Travel Marketers Bank On Dream Jobs

best-jobs-world-winner-greg-snell
"Best Jobs In The World" winner Greg Snell acts as a tour guide at Seal Bay on South Australia's Kangaroo Island. IBTimes / Mark Johanson

The Story: Ever dreamt of leaving your boring desk job to travel the world? Do you lack the funds to do so? Not to worry, dream jobs are sprouting up across the globe, offering anyone the chance to live out their wildest fantasies (and become an Internet celebrity in the process). Want to get paid to test waterslides? SplashWorld has a job for you. Want to travel around the world and get paid $100,000 on top for your troubles? “Vacation matchmaker” website Jauntaroo can help. How about spending every weekend traveling to top European destinations? Lastminute.com has the gig of a lifetime. The current crop of campaigns owe their success to the grandfather of great travel giveaways: Queensland, Australia’s 2009 Best Job in the World. Tourism Australia revived the idea this past year offering six alluring Best Jobs in the World across the continent, generating millions of dollars in free publicity in the process.

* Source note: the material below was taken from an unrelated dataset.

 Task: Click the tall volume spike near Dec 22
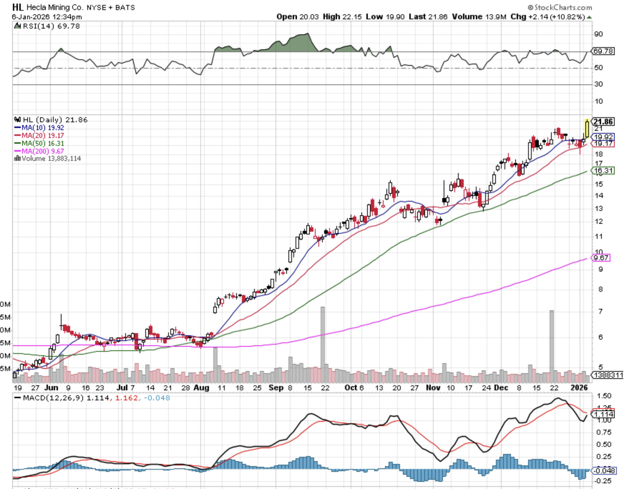click(x=551, y=343)
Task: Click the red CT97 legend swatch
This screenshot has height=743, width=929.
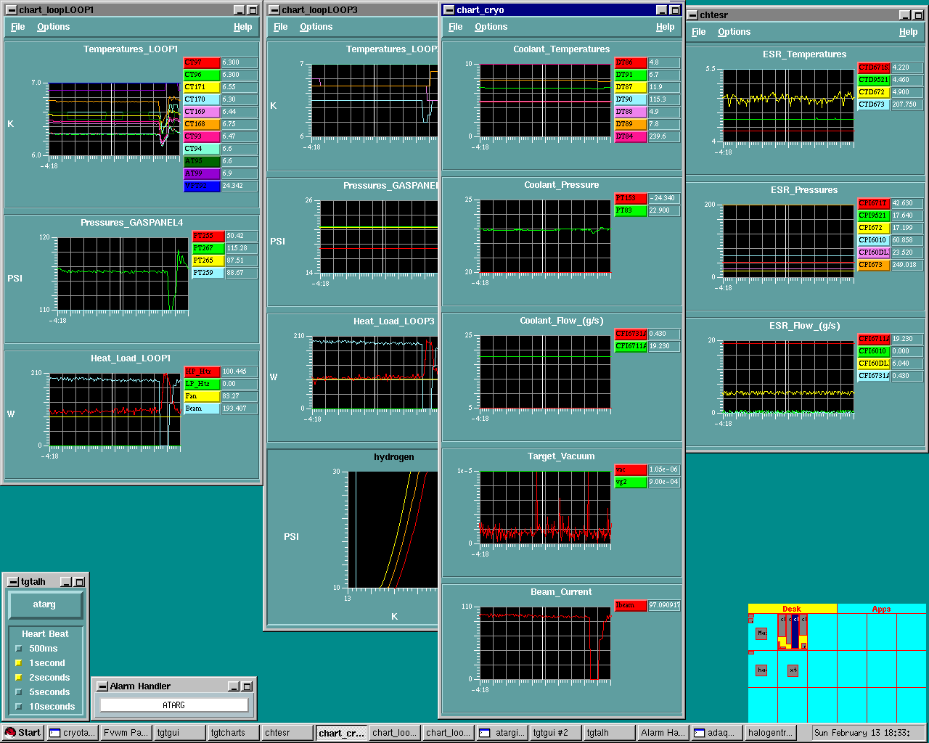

The Impact: It’s not just the competition winners who win in these marketing schemes. With little money upfront, travel brands have found that they can gain a massive social media following and free press by offering lucky contestants (with Internet appeal) amazing gigs. Take Tourism Australia, for example. The travel board announced in November that it had reached 5 million fans, making it the most-popular tourism destination page on the planet. With those kinds of figures in mind, one can expect the market for dream jobs to be on the rise in 2014.

Instagram Becomes The New Postcard

Instagram
An Instagram login page is pictured on a laptop. Reuters

The Story: Who could have predicted five years ago that snapping cell phone pictures would go from tacky to trendy? Who could have guessed 16 months ago that grainy photos would become more popular than high-resolution pixs? There’s no denying that in the blink of an eye, Instagram has become the postcard maker of the digital age. It’s the envy-inducing app that every traveler has dreamed about -- the one that allows them to show (in one boxy snapshot or #selfie) where they are and you’re not. With Instagram, travelers have found that they can share their journey as it happens -- or at least as soon as they can find a Wi-Fi connection -- and when the trip is complete, they have their own photo diary compiled with minimal effort and artistic (read: grainy, fuzzy, high contrast) flair.

The Impact: Everyone knows that a photo is worth a thousand words, and like any new form of social media, Instagram is now as popular with consumers as it is with marketers. There are Instagram photo exhibits at hotels, Instagram-themed hotel packages, and tourism board-sponsored Instameets. And if you're worried about the decline of the poor old postcard, fear not: There’s an app that can turn digital pics into real-life postcards and send them off on an old-school journey through the post.